» Excerpted passage:
This is all accomplished through the Interrupt Vector Table (IVT). Vectored interrupts are enabled via the Multi-Vector Enable bit (MVECEN)
in the config setting. For compatability with existing Swordfish modules, the device include file for XV18 core devices sets MVECEN off
so by default interrupts operate in traditional legacy mode.
!!!IVT
The IVT is a table of up to 256 entries, one for each IRQ vector number. Each entry is a 16-bit word that contains the address (more on this later)
of the interrupt handler for that vector number. The IVT resides in ROM so it must be fixed at compile-time, however you can
set the base address of the IVT using the IVTBASEU/H/L registers at run-time. This allows the code to setup mutiple IVT tables
and switch between them if desired.
When an interrupt occurs, the processor uses the interrupt vector number 0-255 as an index into the IVT. It retrieves the word address from the table,
shifts it left by 2 (multiplying by 4), and branches to that address. Why does it shift the address? The IVT holds a 16-bit word, which only allows a value up to 64K.
Multiplying the word address from the table by 4 allows the vector to point to up to 256K bytes of code address space.
The downside to this is that the ISR code MUST be located on a 4-byte address boundary, but Swordfish has no built-in mechanism to enforce this restriction.
The ENTER_INTR_HANDLER() macro will add padding to the start of the interrupt handler routine if needed to adjust the value used
to set the IVT entry point, making it compatible with the word-length address entry requirement.

» Data supplied:
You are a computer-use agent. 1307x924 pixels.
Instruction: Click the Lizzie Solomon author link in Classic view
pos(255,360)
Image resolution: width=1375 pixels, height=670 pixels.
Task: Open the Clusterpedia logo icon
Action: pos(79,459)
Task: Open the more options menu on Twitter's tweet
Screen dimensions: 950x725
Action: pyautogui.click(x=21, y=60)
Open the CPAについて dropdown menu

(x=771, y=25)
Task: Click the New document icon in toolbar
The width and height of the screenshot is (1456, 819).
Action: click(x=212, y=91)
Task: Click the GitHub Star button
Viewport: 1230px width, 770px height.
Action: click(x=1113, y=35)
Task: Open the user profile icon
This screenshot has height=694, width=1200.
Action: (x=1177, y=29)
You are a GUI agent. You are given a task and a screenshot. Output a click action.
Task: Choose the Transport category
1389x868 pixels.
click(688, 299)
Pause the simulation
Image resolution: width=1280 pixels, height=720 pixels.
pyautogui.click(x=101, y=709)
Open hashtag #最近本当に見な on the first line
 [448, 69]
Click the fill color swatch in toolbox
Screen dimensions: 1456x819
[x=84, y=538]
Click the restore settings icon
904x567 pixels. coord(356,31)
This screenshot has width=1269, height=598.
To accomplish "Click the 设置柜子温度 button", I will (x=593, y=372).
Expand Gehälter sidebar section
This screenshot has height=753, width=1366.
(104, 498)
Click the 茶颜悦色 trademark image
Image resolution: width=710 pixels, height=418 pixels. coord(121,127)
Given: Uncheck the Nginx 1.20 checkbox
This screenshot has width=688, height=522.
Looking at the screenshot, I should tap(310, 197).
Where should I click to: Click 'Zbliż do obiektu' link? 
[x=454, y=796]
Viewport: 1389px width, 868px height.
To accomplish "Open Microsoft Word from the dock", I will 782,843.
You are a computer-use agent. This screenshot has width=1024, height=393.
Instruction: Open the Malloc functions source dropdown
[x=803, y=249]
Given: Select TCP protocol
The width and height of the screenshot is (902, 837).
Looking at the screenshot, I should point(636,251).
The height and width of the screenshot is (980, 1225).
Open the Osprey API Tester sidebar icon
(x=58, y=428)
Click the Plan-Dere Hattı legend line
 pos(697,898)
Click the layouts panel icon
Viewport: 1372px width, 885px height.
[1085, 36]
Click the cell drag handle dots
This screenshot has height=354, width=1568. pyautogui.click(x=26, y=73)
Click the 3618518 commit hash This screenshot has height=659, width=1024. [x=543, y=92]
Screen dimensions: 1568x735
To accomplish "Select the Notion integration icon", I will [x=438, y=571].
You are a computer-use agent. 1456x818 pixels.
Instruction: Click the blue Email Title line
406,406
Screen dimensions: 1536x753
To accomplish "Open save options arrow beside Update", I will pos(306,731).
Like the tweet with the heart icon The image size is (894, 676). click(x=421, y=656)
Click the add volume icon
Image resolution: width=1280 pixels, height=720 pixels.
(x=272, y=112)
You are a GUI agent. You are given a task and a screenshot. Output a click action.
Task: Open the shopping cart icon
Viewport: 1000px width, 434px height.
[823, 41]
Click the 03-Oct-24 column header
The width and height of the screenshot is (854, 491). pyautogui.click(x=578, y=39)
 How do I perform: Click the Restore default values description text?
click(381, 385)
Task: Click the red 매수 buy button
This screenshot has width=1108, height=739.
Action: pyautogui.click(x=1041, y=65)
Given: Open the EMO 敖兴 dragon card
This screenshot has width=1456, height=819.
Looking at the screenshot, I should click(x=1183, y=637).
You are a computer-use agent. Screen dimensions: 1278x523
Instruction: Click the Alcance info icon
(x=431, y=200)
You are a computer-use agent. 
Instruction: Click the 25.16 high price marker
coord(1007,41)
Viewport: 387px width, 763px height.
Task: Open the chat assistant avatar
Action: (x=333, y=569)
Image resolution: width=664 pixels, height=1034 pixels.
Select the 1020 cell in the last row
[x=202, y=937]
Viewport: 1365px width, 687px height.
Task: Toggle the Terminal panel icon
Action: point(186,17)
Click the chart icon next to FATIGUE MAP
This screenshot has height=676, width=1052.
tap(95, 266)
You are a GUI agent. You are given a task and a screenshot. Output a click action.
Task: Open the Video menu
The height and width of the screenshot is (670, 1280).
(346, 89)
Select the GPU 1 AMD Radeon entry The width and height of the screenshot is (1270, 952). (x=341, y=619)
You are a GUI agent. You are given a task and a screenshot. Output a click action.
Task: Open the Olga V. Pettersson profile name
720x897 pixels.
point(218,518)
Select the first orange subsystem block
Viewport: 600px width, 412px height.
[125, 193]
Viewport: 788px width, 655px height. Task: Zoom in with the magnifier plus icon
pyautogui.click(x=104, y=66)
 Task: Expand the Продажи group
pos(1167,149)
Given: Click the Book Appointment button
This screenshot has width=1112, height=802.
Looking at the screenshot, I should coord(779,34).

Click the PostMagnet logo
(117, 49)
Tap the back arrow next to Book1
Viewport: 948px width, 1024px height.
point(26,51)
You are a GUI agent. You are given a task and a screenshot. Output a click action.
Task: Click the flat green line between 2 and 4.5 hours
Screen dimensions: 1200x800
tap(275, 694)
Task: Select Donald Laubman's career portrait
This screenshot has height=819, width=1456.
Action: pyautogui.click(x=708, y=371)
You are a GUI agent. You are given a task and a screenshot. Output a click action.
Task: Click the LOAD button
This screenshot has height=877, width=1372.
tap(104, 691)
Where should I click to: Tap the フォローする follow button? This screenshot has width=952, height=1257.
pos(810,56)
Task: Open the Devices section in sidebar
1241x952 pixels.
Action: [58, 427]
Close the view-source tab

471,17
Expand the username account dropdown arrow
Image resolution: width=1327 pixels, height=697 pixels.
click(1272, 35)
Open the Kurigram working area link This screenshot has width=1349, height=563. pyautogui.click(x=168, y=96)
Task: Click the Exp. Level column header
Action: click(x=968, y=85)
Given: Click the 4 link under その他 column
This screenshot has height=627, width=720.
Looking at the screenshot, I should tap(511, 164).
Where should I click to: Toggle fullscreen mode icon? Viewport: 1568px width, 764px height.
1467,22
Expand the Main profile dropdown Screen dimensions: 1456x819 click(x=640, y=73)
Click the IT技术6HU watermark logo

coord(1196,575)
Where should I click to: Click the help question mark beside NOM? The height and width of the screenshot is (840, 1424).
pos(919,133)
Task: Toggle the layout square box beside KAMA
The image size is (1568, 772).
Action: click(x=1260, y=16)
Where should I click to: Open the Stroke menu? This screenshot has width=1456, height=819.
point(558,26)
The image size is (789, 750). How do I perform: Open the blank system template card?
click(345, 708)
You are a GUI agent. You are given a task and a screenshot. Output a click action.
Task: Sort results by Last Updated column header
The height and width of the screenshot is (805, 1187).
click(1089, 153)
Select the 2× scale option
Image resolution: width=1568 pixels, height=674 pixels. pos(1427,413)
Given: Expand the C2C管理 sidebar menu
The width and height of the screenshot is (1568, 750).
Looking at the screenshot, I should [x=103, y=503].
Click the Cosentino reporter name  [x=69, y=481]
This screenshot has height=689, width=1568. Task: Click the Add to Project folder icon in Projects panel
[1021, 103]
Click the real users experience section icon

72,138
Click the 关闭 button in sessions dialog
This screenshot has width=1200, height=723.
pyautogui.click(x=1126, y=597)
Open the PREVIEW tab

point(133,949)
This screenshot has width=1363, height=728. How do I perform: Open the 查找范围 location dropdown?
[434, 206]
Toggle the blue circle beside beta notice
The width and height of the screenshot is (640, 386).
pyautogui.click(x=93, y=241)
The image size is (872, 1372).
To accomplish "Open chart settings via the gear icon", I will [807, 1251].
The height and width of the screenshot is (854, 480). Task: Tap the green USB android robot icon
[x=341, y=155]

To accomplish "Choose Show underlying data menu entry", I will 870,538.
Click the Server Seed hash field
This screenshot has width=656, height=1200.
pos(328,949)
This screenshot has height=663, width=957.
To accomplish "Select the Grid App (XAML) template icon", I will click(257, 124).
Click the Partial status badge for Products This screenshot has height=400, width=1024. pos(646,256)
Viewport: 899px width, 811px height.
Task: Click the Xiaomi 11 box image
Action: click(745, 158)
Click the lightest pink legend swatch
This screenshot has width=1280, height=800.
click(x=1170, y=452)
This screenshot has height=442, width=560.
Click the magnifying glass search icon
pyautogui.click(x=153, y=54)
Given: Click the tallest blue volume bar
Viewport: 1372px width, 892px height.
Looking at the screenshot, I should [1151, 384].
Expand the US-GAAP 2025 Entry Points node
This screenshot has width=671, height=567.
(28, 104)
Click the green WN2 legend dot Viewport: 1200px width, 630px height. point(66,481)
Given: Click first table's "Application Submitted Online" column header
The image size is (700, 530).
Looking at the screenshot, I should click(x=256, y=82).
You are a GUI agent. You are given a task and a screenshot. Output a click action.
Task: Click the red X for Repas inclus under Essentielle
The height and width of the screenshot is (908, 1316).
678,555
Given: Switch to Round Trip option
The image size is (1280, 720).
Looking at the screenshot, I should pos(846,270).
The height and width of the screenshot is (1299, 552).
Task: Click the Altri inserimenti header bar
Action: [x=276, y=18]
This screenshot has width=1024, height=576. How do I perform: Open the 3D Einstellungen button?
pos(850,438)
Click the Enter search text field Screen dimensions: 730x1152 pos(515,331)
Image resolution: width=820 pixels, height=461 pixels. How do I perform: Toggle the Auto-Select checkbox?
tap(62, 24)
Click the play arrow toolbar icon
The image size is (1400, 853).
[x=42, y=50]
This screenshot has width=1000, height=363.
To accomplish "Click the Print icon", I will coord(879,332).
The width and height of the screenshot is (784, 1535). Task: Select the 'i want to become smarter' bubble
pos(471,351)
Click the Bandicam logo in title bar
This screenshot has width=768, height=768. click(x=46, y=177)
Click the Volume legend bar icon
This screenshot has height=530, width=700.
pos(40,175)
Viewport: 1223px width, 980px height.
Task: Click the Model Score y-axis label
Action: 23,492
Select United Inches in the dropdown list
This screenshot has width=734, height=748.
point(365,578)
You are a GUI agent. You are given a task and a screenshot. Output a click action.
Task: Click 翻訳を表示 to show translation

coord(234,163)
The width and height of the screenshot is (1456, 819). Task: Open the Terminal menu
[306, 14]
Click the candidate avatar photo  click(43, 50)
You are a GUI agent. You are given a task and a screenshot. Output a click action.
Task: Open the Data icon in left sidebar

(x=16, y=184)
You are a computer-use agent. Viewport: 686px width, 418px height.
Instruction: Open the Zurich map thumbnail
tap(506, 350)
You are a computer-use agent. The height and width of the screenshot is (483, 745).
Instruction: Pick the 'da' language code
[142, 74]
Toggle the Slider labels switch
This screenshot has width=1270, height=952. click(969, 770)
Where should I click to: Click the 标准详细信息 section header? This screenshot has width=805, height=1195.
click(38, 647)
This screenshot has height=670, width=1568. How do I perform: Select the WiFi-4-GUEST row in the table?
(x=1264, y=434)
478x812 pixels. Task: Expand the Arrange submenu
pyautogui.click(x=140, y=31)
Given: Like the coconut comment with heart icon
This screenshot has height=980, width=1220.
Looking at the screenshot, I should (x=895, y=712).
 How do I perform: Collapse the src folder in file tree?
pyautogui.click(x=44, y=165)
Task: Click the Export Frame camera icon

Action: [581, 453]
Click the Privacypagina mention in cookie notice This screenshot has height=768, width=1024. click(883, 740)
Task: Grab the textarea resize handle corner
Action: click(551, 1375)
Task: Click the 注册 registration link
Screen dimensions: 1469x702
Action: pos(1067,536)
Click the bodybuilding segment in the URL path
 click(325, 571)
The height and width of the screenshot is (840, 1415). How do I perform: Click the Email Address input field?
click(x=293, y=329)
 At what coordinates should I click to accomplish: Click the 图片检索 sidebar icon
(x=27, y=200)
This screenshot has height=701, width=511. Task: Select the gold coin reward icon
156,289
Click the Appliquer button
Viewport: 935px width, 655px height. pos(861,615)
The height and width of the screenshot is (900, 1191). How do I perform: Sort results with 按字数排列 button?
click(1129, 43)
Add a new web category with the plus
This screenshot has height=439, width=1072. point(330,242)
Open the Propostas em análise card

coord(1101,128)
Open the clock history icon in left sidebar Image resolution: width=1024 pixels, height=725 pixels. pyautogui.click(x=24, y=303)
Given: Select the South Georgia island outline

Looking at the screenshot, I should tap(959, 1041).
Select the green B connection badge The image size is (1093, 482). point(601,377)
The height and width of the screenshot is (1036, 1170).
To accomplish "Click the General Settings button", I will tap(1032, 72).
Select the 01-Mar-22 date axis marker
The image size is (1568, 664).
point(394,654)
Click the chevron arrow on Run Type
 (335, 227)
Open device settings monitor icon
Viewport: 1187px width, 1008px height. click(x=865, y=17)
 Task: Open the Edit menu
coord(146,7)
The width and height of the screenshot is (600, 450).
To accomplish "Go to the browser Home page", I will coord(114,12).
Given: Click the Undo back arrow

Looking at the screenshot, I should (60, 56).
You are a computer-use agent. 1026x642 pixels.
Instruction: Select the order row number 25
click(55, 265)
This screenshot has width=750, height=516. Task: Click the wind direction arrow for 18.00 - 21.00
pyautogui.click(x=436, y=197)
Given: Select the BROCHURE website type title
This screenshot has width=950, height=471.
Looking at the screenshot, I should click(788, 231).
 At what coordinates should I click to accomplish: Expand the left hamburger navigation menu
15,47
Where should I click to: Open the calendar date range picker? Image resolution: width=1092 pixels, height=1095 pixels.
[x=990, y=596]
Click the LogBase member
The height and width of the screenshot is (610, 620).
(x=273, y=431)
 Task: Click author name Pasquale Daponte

» Exercise set:
a) In the excerpt on the interrupt vector table, rewrite the passage starting at "of the interrupt handler for" and ending at "value up to 64K.", swapping "processor" for "CPU".
b) Put this sentence from the interrupt vector table excerpt into Spanish: "Multiplying the word address from the table by 4 allows the vector to point to up to 256K bytes of code address space."
c) Carry on the interrupt vector table excerpt from its last sentence.
The lines above play no part in this.

» Answers below:
a)
of the interrupt handler for that vector number. The IVT resides in ROM so it must be fixed at compile-time, however you can
set the base address of the IVT using the IVTBASEU/H/L registers at run-time. This allows the code to setup mutiple IVT tables
and switch between them if desired.
When an interrupt occurs, the CPU uses the interrupt vector number 0-255 as an index into the IVT. It retrieves the word address from the table,
shifts it left by 2 (multiplying by 4), and branches to that address. Why does it shift the address? The IVT holds a 16-bit word, which only allows a value up to 64K.

b) Multiplicar por 4 la dirección de palabra de la tabla permite que el vector apunte a hasta 256K bytes de espacio de direcciones de código.

c)
The number of available interrupt vectors varies with the device, but it typically ranges from 82 to 128. The IVT must include entries
for all interrupt vector numbers up to the highest vector used by your program. Since an IVT entry requires a word value,
a complete table of 128 entries requires 128*2 = 256 bytes of ROM space. The max number of IRQs and the IRQ vector number definitions
themselves can be found in the device .bas file located in the compiler 'Includes' folder.
For example, here are the first few interrupt vector number entries from the 18F26K42.bas file:
=code [=
// interrupt vectors
#define _intvectors = 82 // interrupt vector table entries
public const
IRQ_SWINT = 0, // irq 0 - Software Interrupt
IRQ_HLVD = 1, // irq 1 - HLVD Interrupt
IRQ_OSF = 2, // irq 2 - Oscillator Failure Interrupt
IRQ_CSW = 3, // irq 3 - Clock Switch Interrupt
IRQ_NVM = 4, // irq 4 - NVM Interrupt
=]
!!!IVT.bas
This new module contains macros and routines that can be used to setup and manage the IVT and interrupts when using vectored interrupts.
Replacements for the standard Enable, Disable, and Interrupt statements are provided and must be used in place of these original functions when
operating in VIC mode. Including IVT.bas will automatically set the MVECEN config setting to ON, enabling multi-vectored mode.
Before we look at creating an IVT, let's look at the required format for an ISR interrupt handler.
!!!Interrupt Handler
Interrupt handlers replace the traditional 'interrupt' routines, and must be declared using the 'event' attribute.
They should follow the basic format:
=code [=
public event isr_XXX_handler() // user-assigned interrupt event handler name
ENTER_INTR_HANDLER(isr_XXX_handler) // parameter must match assigned 'event' name above
// user code goes here
// set irq flag to 0 (clears IF)
INTR_REQ(IRQ_XXX, 0) // IRQ_XXX = irq_no from device file list
EXIT_INTR_HANDLER()
end event
=]
ENTER_INTR_HANDLER() and EXIT_INTR_HANDLER() are required to mark the beginning and end of the ISR.
Each ISR event must have a unique name, and the event name ('isr_XXX_handler' in this example) must be used as the parameter for ENTER_INTR_HANDLER.
ENTER_INTR_HANDLER will make any required adjustments to the code offset and will set the interrupt entry point.
This marks the first executable statement in the handler, so you cannot use variable declarations that include an initializer since they would be skipped.
Before exiting the ISR you should clear the source of the interrupt request. This can be done using the INTR_REQ() macro as
shown above to set the IF flag to 0.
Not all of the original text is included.